O Presidente esteve em todo o lado, cortou fitas, anunciou programas, prometeu soluções e assumiu o protagonismo absoluto da governação. Os ministros foram, nesse processo, progressivamente reduzidos a gestores de bastidores, executores silenciosos de uma agenda que tinha rosto único. Criou-se a imagem do Presidente-onipresente, do chefe supremo de todos os dossiês, do decisor final até nas matérias mais técnicas. Num país em que a maioria da população é jovem, ignorar este drama social equivale a adiar o futuro. O desafio do desemprego, particularmente entre os jovens e recém-formados, também ficou relegado ao plano secundário. A juventude não se alimenta de discursos, mas de políticas ativas de emprego, de investimento produtivo e de um Estado que funcione como catalisador do desenvolvimento, e não como mero gestor de retórica política.

Num Estado funcional, o Presidente fala para fechar ciclos, não para abrir esclarecimentos posteriores. A ironia é evidente.
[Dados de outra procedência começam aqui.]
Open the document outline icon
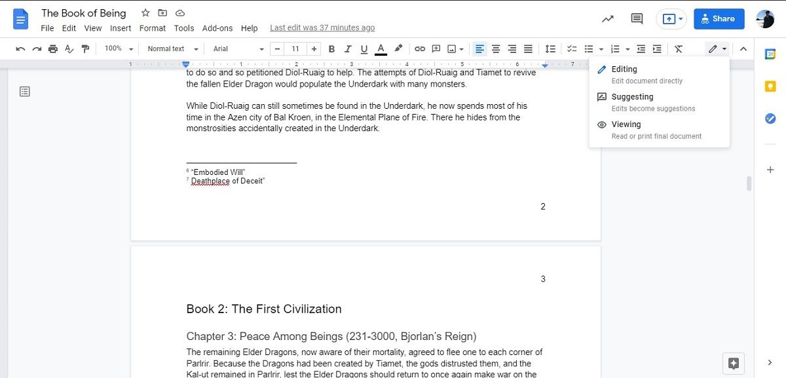This screenshot has height=378, width=786. click(x=25, y=91)
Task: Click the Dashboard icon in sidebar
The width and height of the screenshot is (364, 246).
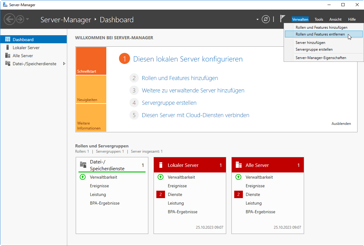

Quem se canonizou como chefe de todos os ministérios não pode, no momento da prestação de contas, comportar-se como mero coordenador simbólico. Em vez de enfrentar com frontalidade os indicadores que mais inquietam a sociedade, como o crescimento económico medido pelo PIB, o agravamento do desemprego juvenil e a ausência de um projeto estruturante de melhoria efetiva das condições de vida, ao empurrar um segundo “informe” para ministros sem densidade política própria, o Presidente fragiliza a autoridade do seu próprio discurso. Transforma o Informe à Nação num prefácio inacabado e os ministros em intérpretes de uma partitura mal definida. Não é descentralização institucional; é fuga ao compromisso político direto.

Quando o Chefe do Estado fala e os ministros precisam de voltar a falar, algo falhou na liderança. Entre a esperança anunciada e as realizações concretas, instala-se um hiato perigoso ente aquele em que a confiança popular se esvai e o desencanto se aprofunda.E quando o povo percebe essa falha, compreende que o problema não está nos ministros que explicam demais, mas no Presidente que explicou de menos, porque governar não é apenas inaugurar. Governar, afinal, não se faz apenas com promessas de inclusão, mas com a criação de oportunidades reais, trabalho digno e justiça social palpável, num discurso cuidadosamente polido, mas carente de densidade social; politicamente correto, porém socialmente insuficiente. Governar, é sobretudo, assumir. O Informe à Nação acabou, assim, aparece mais um exercício de aplausos projetados para um futuro indefinido do que uma prestação de contas sobre o presente.